> Your goal
Please gather every line of the listing below that contains the string "screenshot". Match upper and lower case.

> Excerpted data
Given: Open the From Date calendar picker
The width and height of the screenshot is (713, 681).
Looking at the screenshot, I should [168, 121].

* * *

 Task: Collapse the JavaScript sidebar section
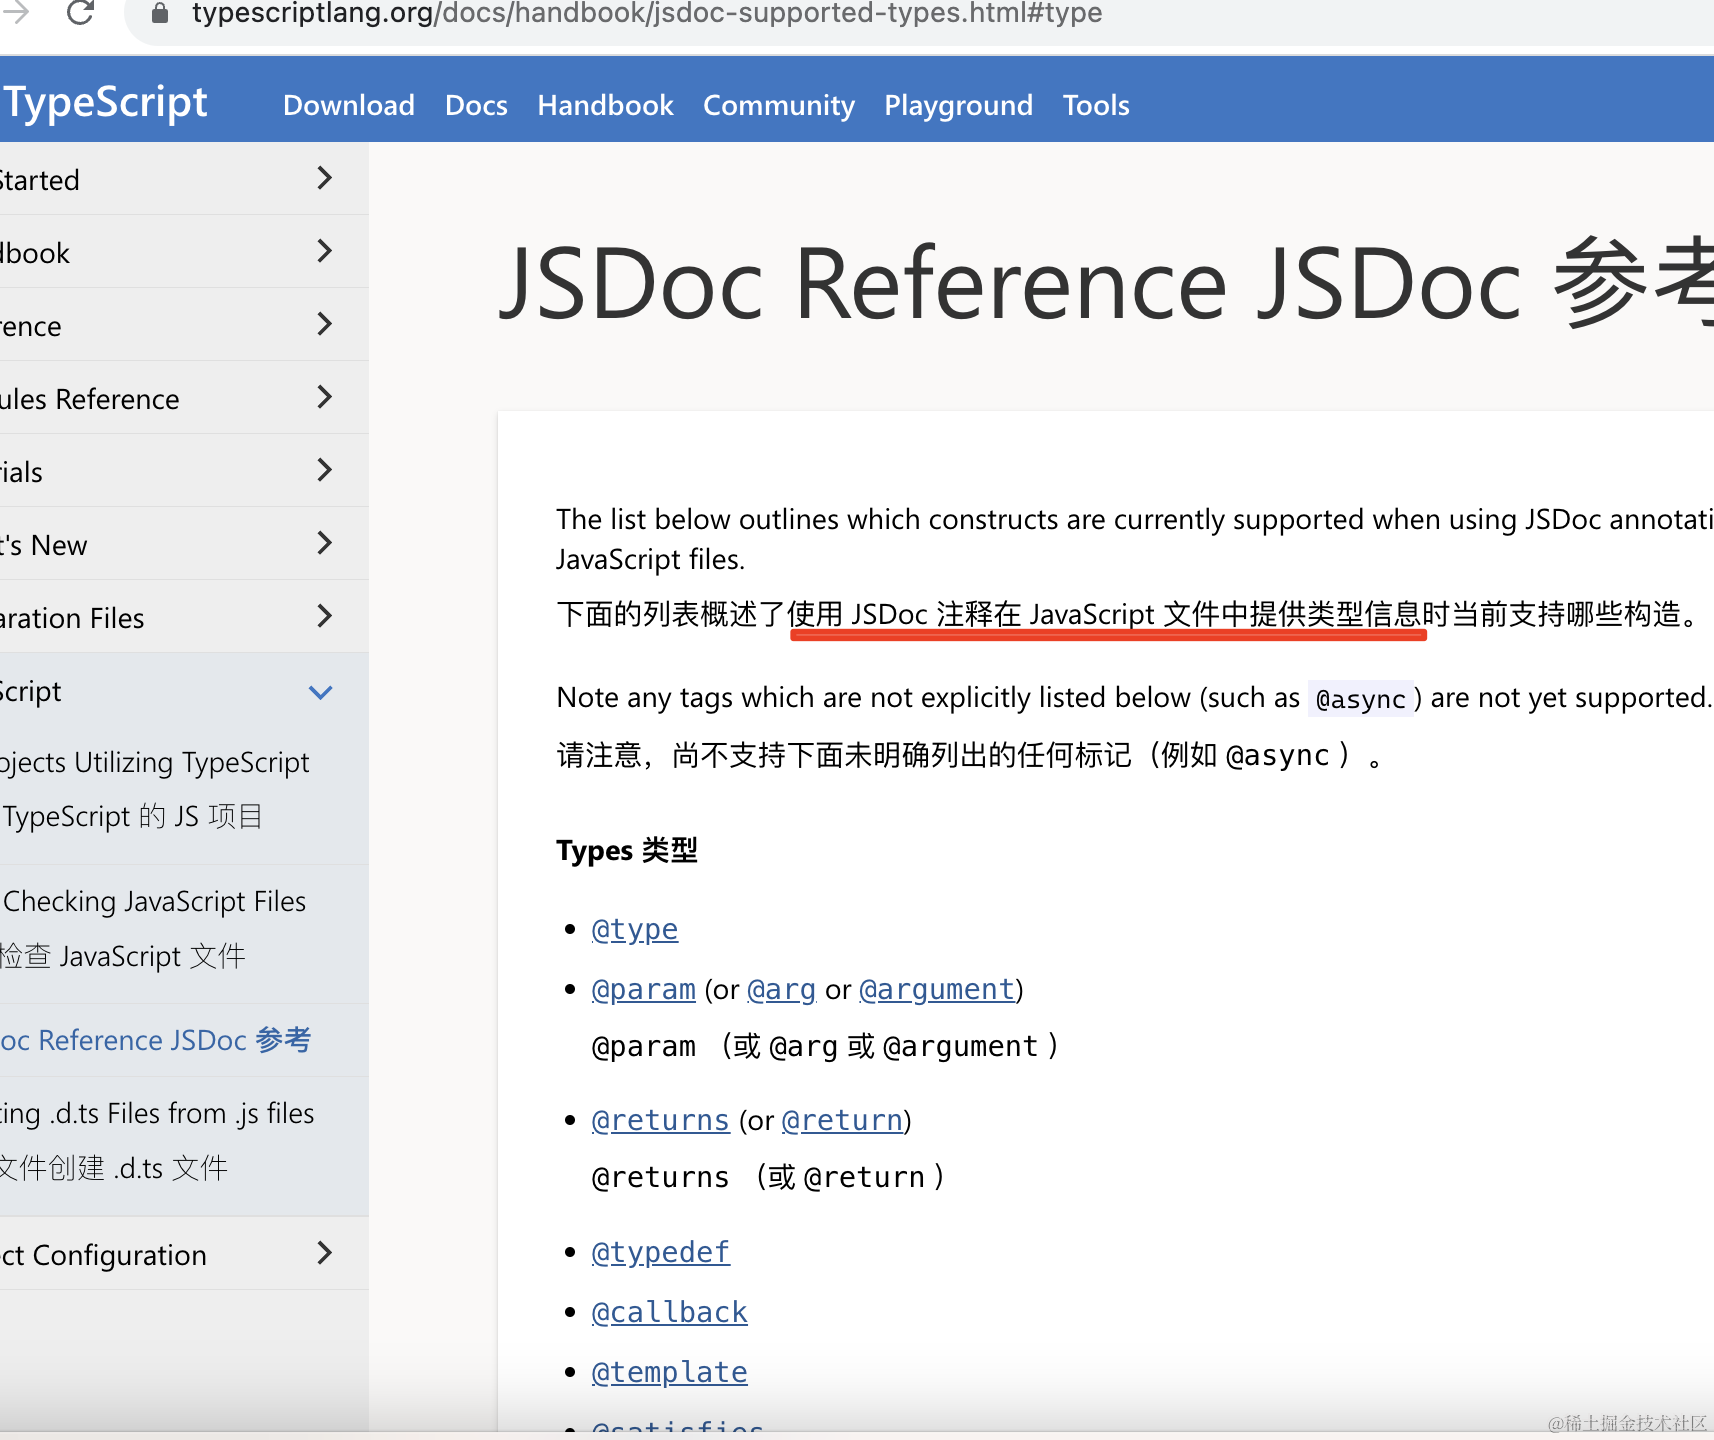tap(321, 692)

> Exercise answer
The width and height of the screenshot is (713, 681).
Looking at the screenshot, I should [168, 121].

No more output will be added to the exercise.